La declaración de renta de un fallecido: obligatoriedad, plazos y trámites
La declaración de la renta de un fallecido es un trámite que, aunque pueda parecer excepcional, sigue reglas muy claras y tiene plazos concretos. La obligatoriedad de presentar esta declaración depende de los mismos criterios que se aplican a cualquier contribuyente. En otras palabras, solo hay que presentarla si el fallecido superó los límites de ingresos establecidos por la ley.
Qué ingresos deben incluirse en la declaración
La característica clave de la declaración de renta de un fallecido es que solo incluye los ingresos obtenidos desde el 1 de enero hasta la fecha del fallecimiento. El heredero, o el heredero designado, es quien puede realizar este trámite, aunque si hay varios, lo recomendable es que se haga solo por uno, informando a los otros.
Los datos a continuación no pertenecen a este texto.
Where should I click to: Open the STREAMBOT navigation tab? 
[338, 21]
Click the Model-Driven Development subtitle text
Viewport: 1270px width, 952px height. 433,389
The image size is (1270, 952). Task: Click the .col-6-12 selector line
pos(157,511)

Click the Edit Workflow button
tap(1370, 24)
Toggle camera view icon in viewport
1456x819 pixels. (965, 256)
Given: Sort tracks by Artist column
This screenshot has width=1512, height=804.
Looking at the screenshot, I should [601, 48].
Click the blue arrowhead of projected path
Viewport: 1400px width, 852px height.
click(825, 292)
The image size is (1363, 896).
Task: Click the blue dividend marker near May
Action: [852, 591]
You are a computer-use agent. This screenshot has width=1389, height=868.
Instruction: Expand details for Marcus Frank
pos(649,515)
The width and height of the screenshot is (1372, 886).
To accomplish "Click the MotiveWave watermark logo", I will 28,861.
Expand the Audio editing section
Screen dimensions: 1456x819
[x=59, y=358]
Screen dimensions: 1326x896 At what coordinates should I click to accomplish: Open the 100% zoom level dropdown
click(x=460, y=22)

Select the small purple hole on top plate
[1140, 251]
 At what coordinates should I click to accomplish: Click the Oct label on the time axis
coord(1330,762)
Los ingresos que deben incluirse son todos los generados en ese período, es decir, salarios, pensiones, alquileres o rendimientos financieros. También deben incorporarse las rentas pendientes de imputación, es decir, aquellas que aún no se habían declarado pero corresponden al fallecido.

Cómo hacer la declaración de la renta como un profesional
Para realizar el trámite, es necesario acreditar la condición de heredero, especialmente en gestiones presenciales ante la Agencia Tributaria. La declaración debe presentarse siempre en modalidad individual, incluso aunque formara parte de una unidad familiar.
La presentación de este tipo de declaraciones de personas fallecidas ha de ajustarse al mismo plazo de campaña que el resto de contribuyentes. En este caso, la campaña en 2026 comienza el 8 de abril y finalizará el 30 de junio.